マリーが自分の分のサンドイッチを持って来て、

俺に話しかけて来た。


「ねえ、兄さん。

 聞きたいことがあるんだけどいい?」


「えっ?俺は別に良いけど、どうした?」


「えっと、あと1週間で……滅日でしょ?

 どうするのかなって」


「どうするって……そんなのいつも通りだろ。

 父さんと何人かの大人が来て対処する」


最後に起きたのは……5,6ヶ月前か?

滅日ほろびというのは、ときどき起きる現象のことだ。

朝で晴れてるのに

何故か視界が暗くなって少し気分が悪くなる。

それにその間は魔物の力が強くなって凶暴になる。

そのせいで今まで発展する前までは何ヶ所もの村が

消え去る大災害だったらしい。

そりゃ、いつもより戦いにくいのに

魔物は強くなって数もいるんだからしょうがない。

あっ別に朝なのに暗いってだけで、

夜でも滅日は起きるぞ。


今では人間も強くなって、

対抗できるようになってきている。

全ての地域で、

完全に防げているわけではないけどな。

この村では毎年来る人達で

完全に対処できているけど、

まぁ、これには2つ理由がある。


まず一つ目は、周りの環境だな。

この村の周りにはそもそも魔物が少ない。

どれくらいかと言うと、滅日じゃなければ

警備すらいらないぐらい。


それと二つ目、父さんが単純に強い。

父さんも母さんも別に王国の方が儲かるとか

そんな普通な理由で王国にいるわけじゃない。

元々は2人で冒険者をしてたんだ。

その時に王国から実力を認められて、

王家に仕えないか聞かれたらしい。

王女の護衛として母さんが、父さんは

魔術師部隊のどっか少し偉い役になっている。

父さんの方は何だったかいまいち覚えてないけど、

何番隊かの隊長だったと思う。


要するに、魔物の数が少ないから

父さんだけで十分戦えるってことだ。


「でも、兄さん。
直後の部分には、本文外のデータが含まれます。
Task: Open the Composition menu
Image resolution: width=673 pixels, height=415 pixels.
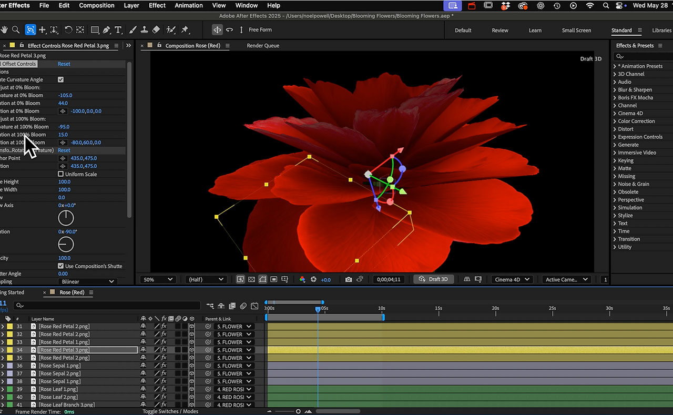Action: pyautogui.click(x=96, y=5)
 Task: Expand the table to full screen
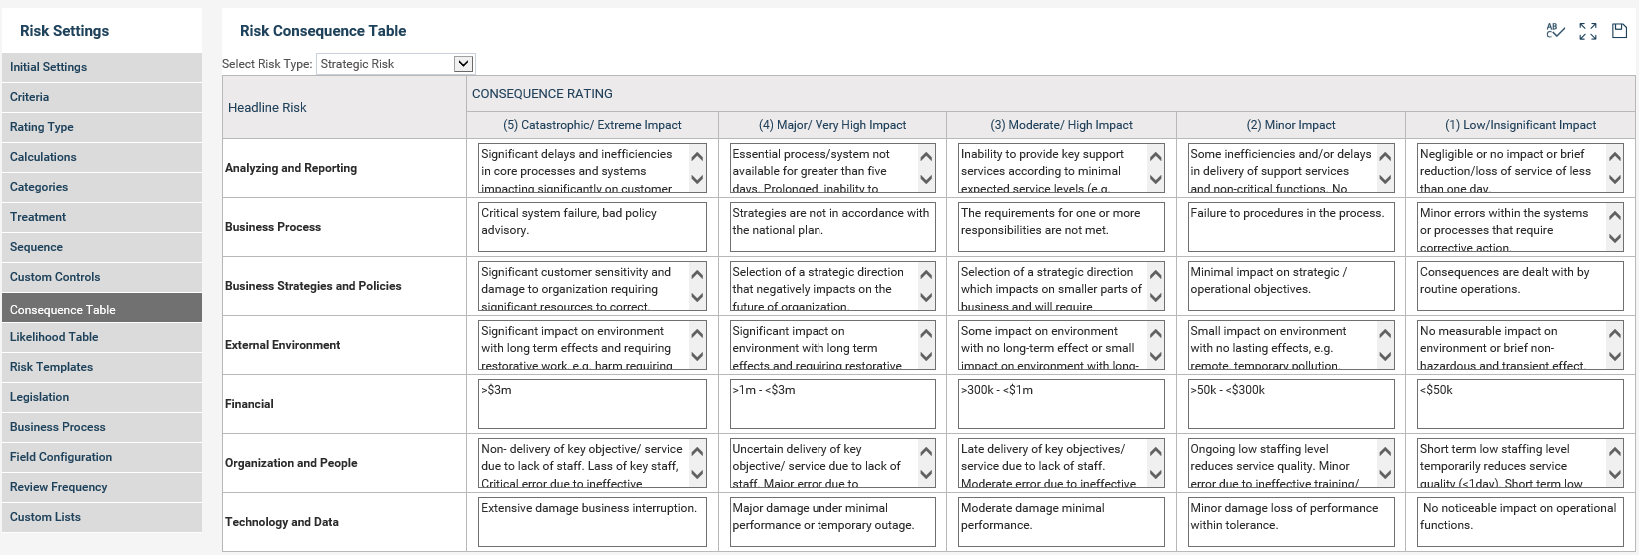(1588, 31)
何があるか分からないんだよ?

 お父さんは強いけど、

 それでも負けるときは負けるよ」


「……マリーは何が言いたいんだ?」


父さんが死ぬみたいなことを言われてるような気分であまり良い気はしない。

本当にマリーが伝えたいことがよく分からない。

マリーがそんなことを言うのは初めてだ。


「いや、別に言いたいことがあるわけじゃないよ。

 ただ、1つの物に信頼しすぎることは

 良くないよって。私だって助けになるよ?」


「そうか。嬉しいけど、大丈夫だよ。

 いつも家事を頑張ってくれてるんだから、

 危ないときぐらいは自分のことを優先してくれ」


「でも兄さんは見初められなかったんだよ。

 危ないからこそ兄さんを助けたいんだよ」


「見初められたとか、そんなの関係ない。

 俺はマリーの兄だ。身勝手だけど、兄だから

 そういうときぐらいは自分でやりきるよ」


「そっか……じゃあこの話はおしまい。

 今日はセラちゃんが来る日だよね。

 私は家でのんびりしてるから話してきなよ」


「分かった。行ってくる」


俺はさっきのマリーの様子に少し

違和感があった気がしたけど、そのまま家を出た。